I've been wanting to make this recipe ever since I came across it in The Book's Vegetables chapter. The only thing stopping me from making it is the fact that it calls for pattypan squash. And while I've been keeping my eyes peeled for pattypans at the grocery store and the farmers market for weeks now, they never seem to have it. So, I decided to just go ahead and make it while fresh corn (the other key ingredient) is still in season and plentiful, and I'd just substitute regular yellow squash for the pattypans. I'm glad I didn't wait any longer. This was an excellent dish.
The Book departs from the traditional succotash recipe by substituting edamame for the usual lima beans. The two beans are pretty similar in size, color and texture, but The Book notes that limas are starchier than edamame. That, and the edamame has a milder flavor which I think is a good change, not to mention the fact that edamame has more cache than limas. (Hipsters eat edamame; grandmas eat limas.)

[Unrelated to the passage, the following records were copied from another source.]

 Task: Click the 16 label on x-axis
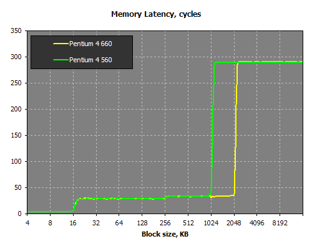click(x=73, y=223)
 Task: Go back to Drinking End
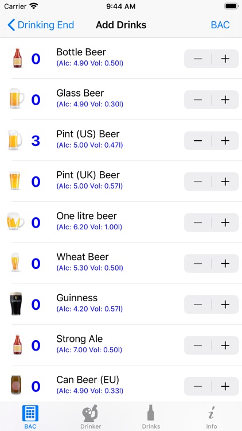[x=41, y=25]
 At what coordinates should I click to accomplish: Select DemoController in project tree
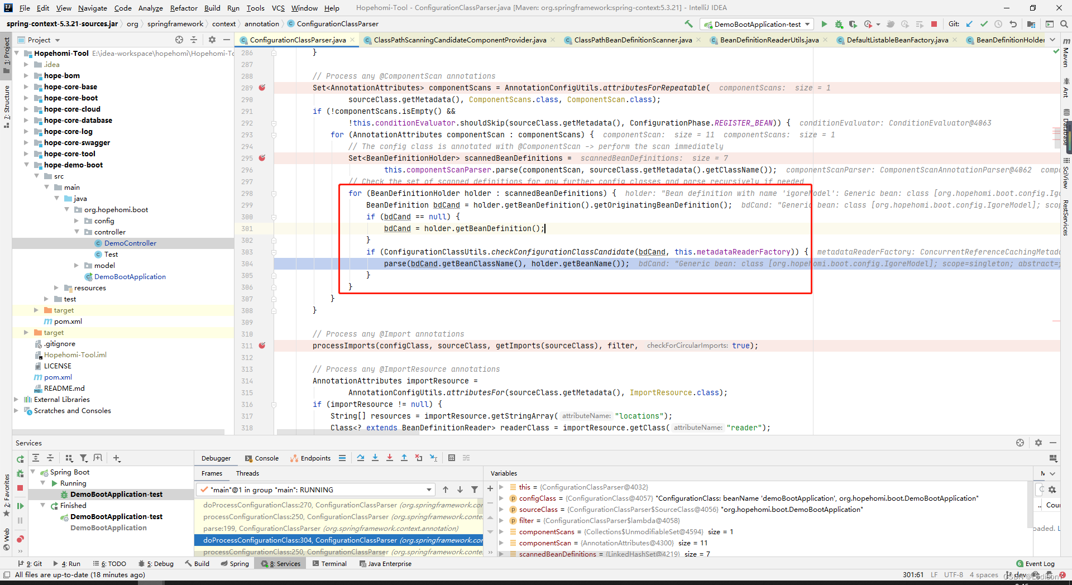(130, 243)
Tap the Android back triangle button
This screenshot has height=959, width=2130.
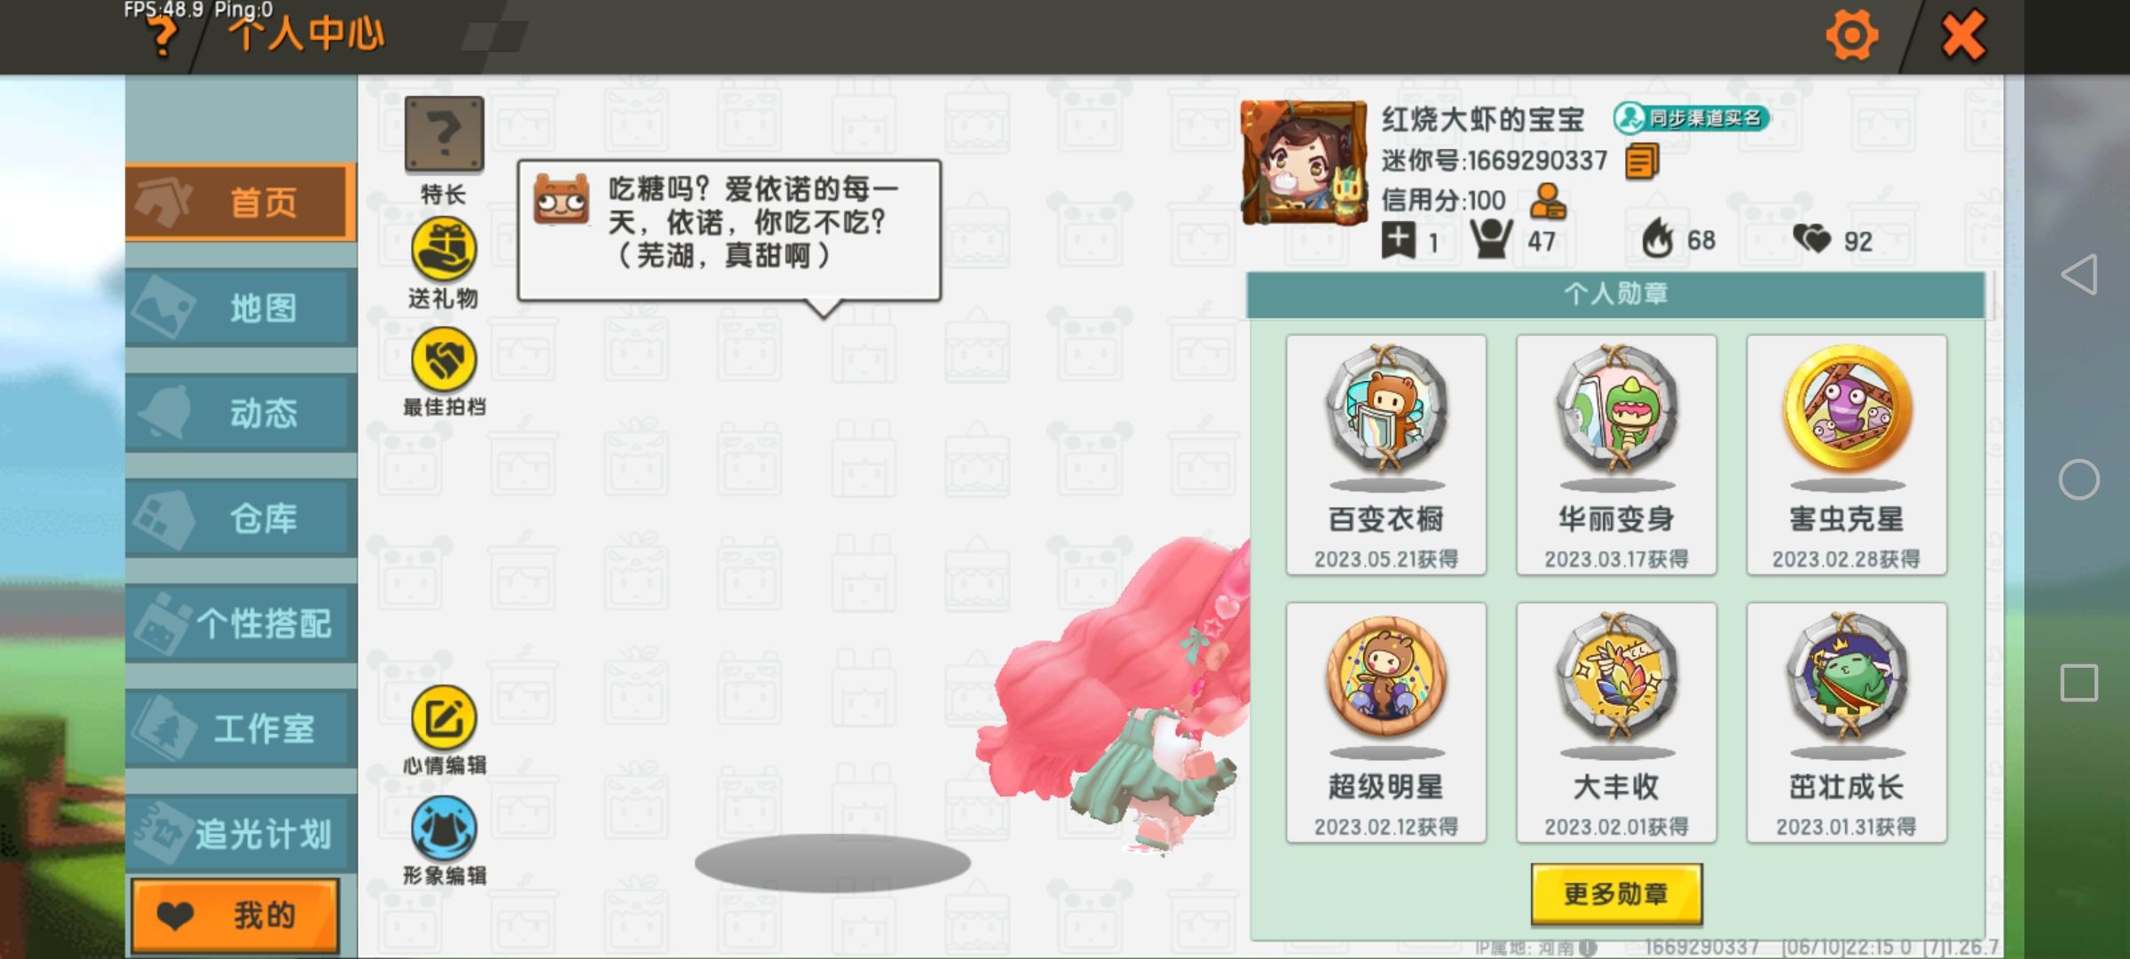(2079, 274)
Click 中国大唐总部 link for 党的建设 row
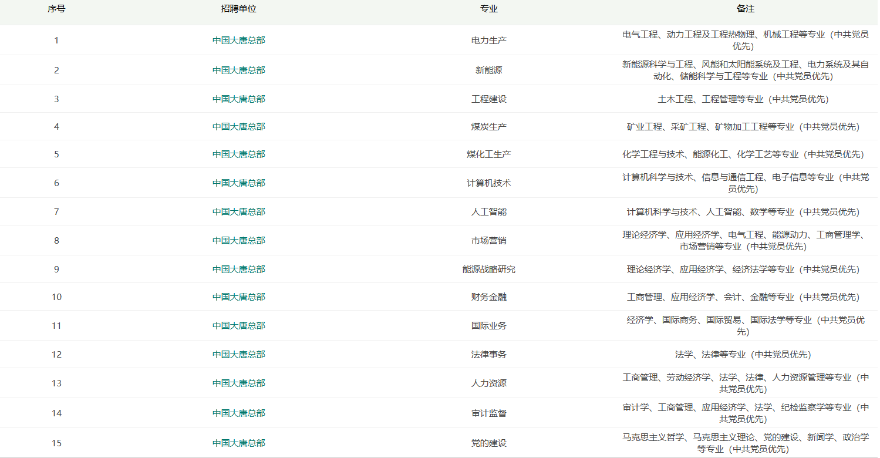880x458 pixels. click(238, 443)
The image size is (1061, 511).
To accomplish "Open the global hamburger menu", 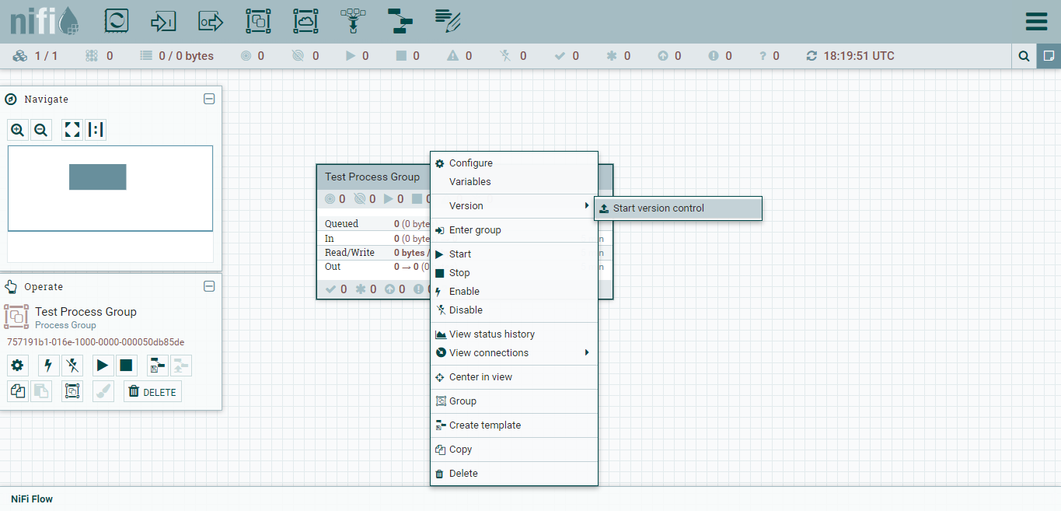I will 1036,21.
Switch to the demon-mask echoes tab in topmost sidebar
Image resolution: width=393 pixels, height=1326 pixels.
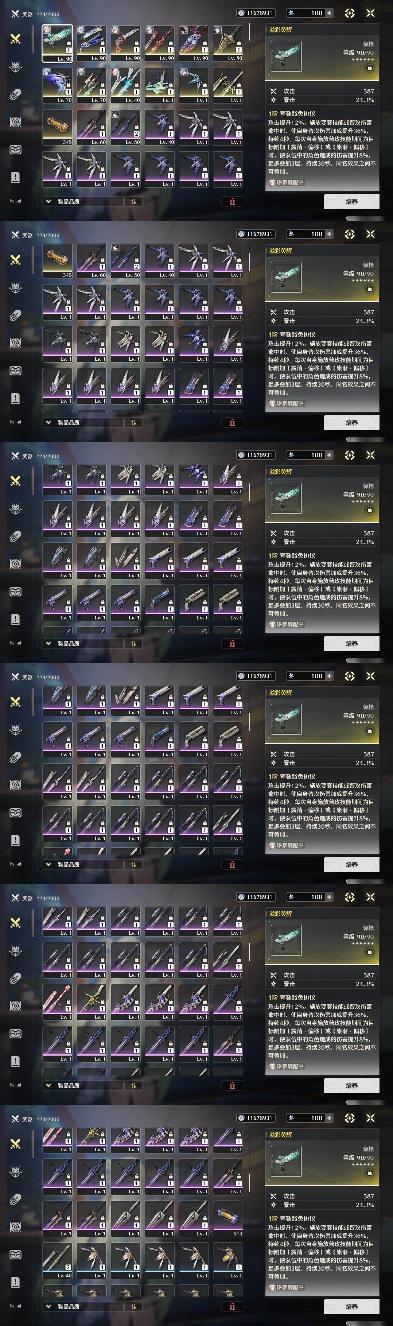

The recipe is pretty straightforward. You start by simmering a pound of baby Yukon gold potatoes until tender and then cut them into bite-sized pieces. (Why do they need to be baby potatoes if you're just going to cut them unto little pieces? I'm just asking.) Then, and this is the brilliant part of the recipe, you saute the potato pieces in a little bit of butter and oil until they're nice and brown and crispy. Remove the potatoes and cook the squash and kernels from three ears of fresh corn in some butter until "crisp-tender." Add the edamame (which you've cooked according to the package instructions) and cook until warmed through. Add the potatoes and serve.
The finished dish is great. It's buttery and flavorful with lots of great textures from all of the different elements. The sweet, crisp fresh corn and the tasty fried potatoes are the real stars of the dish.
The Book doesn't say how this dish fits into a menu. Is it a side dish? If so, what do you serve it with? We ate it as a vegetarian entree (along with the Watermelon, Tomato and Feta Salad as a first course) and it was very satisfying.
Finally, I have to mention that the whole time I was cooking this dish, I couldn't stop thinking about Sylvester the Cat and his catchphrase, "Sufferin' Succotash!" I came across this clip on YouTube. It's a cute spoof on Iron Chef (they call it "Aluminum Chef") in which Sylvesyer is pitted against Aluminum Chef Chinese "Twee-Tee" in a battle with the secret ingredient: Corn! What do you think Sylvester made?